My ex, Stephanie, and I had been out several times before she dropped the bomb: She lived with her mother. Maybe that confession would be enough to scare most people off, but this was New York and I was no stranger to dealing with weird living situations, so I kept seeing her.

It was another few weeks before I actually went to their apartment (large for NYC, but tiny by any other standard). It was then that reality hit: Steph’s room was about five feet away from her mom’s, and I was already picturing a million awkward situations — her mom walks in on us, she unexpectedly comes home and overhears us, or she traps me at the kitchen table for an hour doing the New York Times crossword (that last one actually did happen).

The situation was made even worse by the fact that Steph wasn’t really my girlfriend. She was more of a friend with benefits, and Steph’s mom was well aware that I wasn’t officially dating her daughter. Luckily for Steph and I, her mom often traveled for work. She was gone for basically all of our regular Tuesday nights together and was rarely home on weekends. Still, I knew when Steph started blasting music before even grabbing me for a kiss that her mom was most definitely there. Then there were the uncomfortable bagel breakfasts the next morning. Imagine Steph, her mom, and I sitting at their kitchen table munching on bagels and schmear while her mom made small talk that pointedly avoided our not-quite relationship.

Needless to say, dating someone who lives at home is tough.
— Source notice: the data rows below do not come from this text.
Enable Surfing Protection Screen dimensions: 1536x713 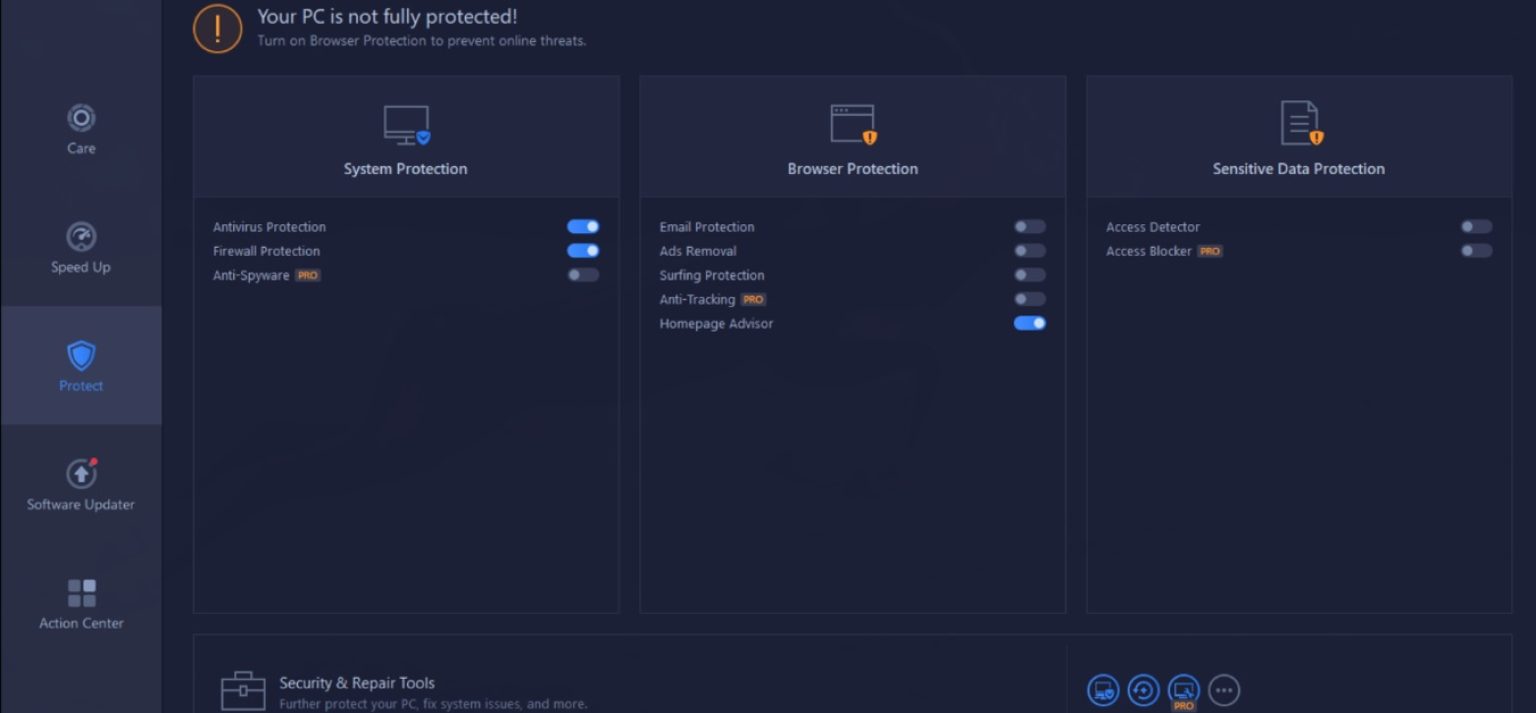click(1029, 275)
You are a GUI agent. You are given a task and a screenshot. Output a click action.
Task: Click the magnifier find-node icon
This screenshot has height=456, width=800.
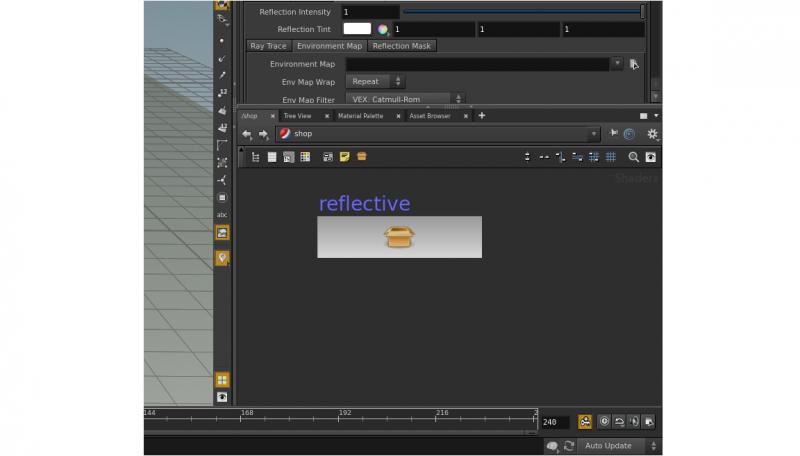pyautogui.click(x=633, y=157)
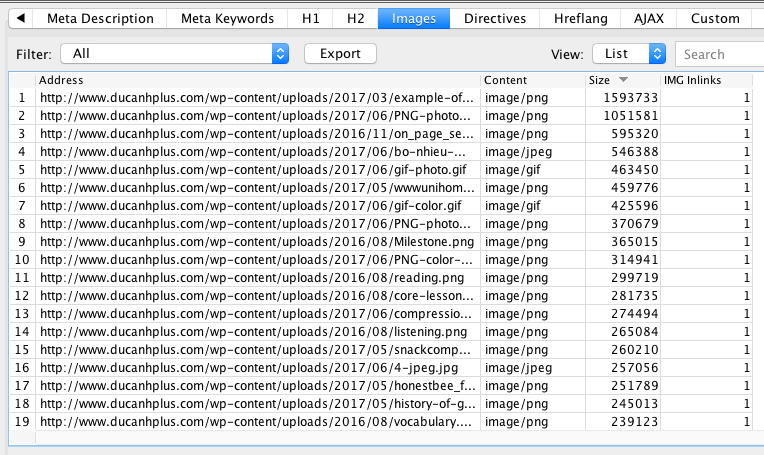Select the Milestone.png image row
Image resolution: width=764 pixels, height=455 pixels.
click(x=258, y=241)
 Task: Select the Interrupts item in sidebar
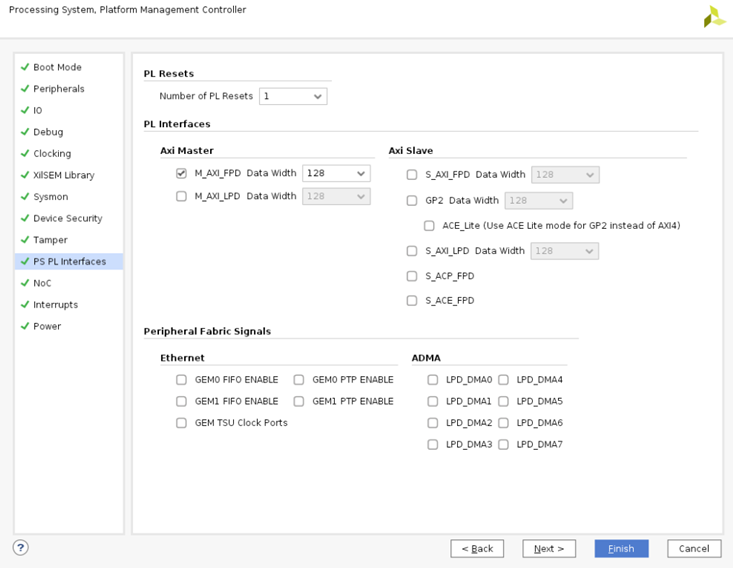coord(55,305)
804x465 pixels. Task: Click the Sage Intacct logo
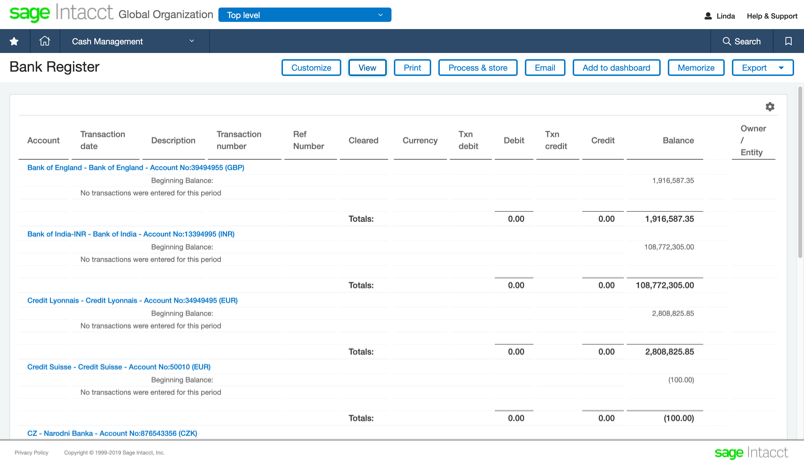pos(61,13)
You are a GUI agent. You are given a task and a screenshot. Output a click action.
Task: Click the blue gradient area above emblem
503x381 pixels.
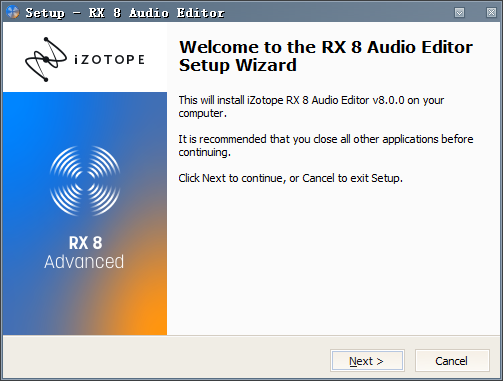point(85,117)
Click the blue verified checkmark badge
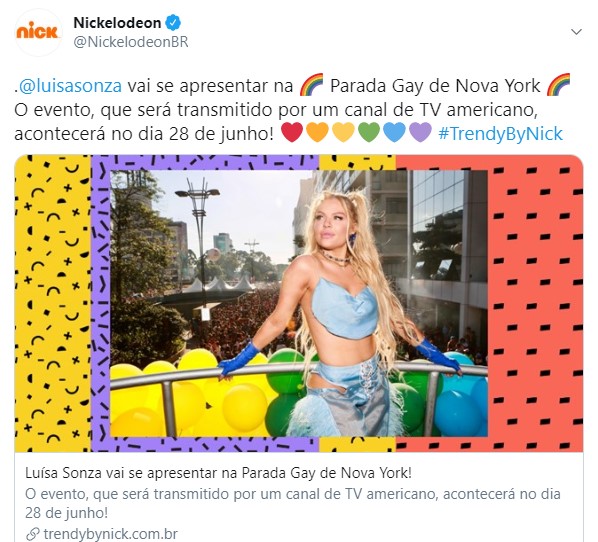The width and height of the screenshot is (598, 542). (x=173, y=23)
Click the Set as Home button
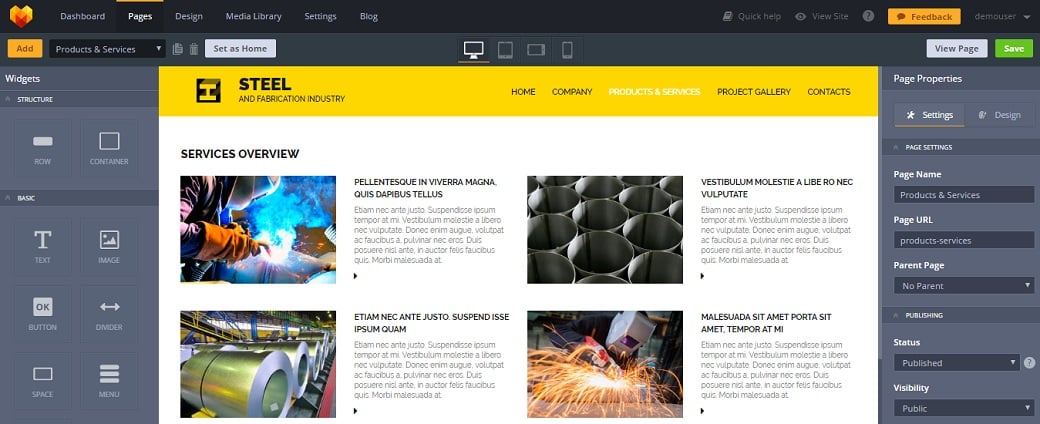Screen dimensions: 1040x424 click(240, 48)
We like to think dating will be easier once we’re out of our awkward teenage years, and we no longer have to deal with curfews or parents poking their heads into our bedrooms. Yet, with more and more young adults living with their parents well into their 20s, it isn’t. As of 2016, 15 percent of those 25 to 35 were still living at home, according to the Pew Research Center. That’s more than any generation before us. Only 10 percent of Gen Xers were still living with their parents in 2000, and 8 percent of the Silent Generation (people born between 1925 and 1945) were living with their folks in 1964.

Imagine Steph, her mom, and I sitting at their kitchen table munching on bagels and schmear while her mom made small talk that pointedly avoided our not-quite relationship.

While many will be quick to lump Steph and her homebound peers into the stereotype of the lazy millennial, that’s rarely the case. Plenty of 20-somethings live with their parents for financial reasons, not because they’re “lazy.” Data tells us that despite being better educated, younger generations are making less money than those before them. So living with your parents throughout college and even after can make economic sense. Consider this: I live on my own (well, with a roommate) and I likely won’t pay off my student loans until I’m 50. My friend Kat lived with her mom for the first five years following college (a college we both went to) and is already debt-free. So yeah, I’d live with my parents if I could, because saving on rent seems like a solid move.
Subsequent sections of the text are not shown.